Es liegt in der Natur aller Rega-Spieler, dass sie schon ohne neurotische Justage-Exzesse ein Maximum an Spaß aus der Rille holen, und der RP6 bildet da keine Ausnahme: Fast schon erschreckend dynamisch baute er im AUDIO-Hörraum musikalische Spannungsbögen auf, ließ die eigenwillige Rhythmik auf Bill Callahans Meisterwerk "Apocalypse" punktgenau einrasten und stellte die knarzige Stimme des Singer-Songwriters mit exzellenter Sprachverständlichkeit in den Mittelpunkt.
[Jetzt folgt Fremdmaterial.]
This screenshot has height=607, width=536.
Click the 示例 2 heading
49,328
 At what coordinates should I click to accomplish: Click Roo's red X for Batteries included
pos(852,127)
Auch kritische Platten spielte der Rega unerschütterlich stabil und sauber, mit knackigen, singenden Bassläufen. Hier war er nicht nur dem RP3 voraus, sondern auch dem schönen P5, den er nach acht Produktionsjahren ablöst, um ebenso knapp wie verdient in die High-End-Klasse einzuziehen. Für einen 1300-Euro-Spieler ein sensationelles Ergebnis.

Fazit

Neben den Rega-eigenen Systemen, die die rhythmisch-erdige Seite des Klangs betonen, empfehlen sich für Freunde perfekter Abbildung und größtmöglicher Sauberkeit die 2M-Abtaster von Ortofon, insbesondere deren vonehmere Versionen 2M Black und 2M Blue. Sie passen optisch perfekt in die Rega-Headshell und machen den RP6 zu einer hochmusikalischen Herausforderungs-Suchmaschine, der es vor keiner noch so schwierigen Platte graut.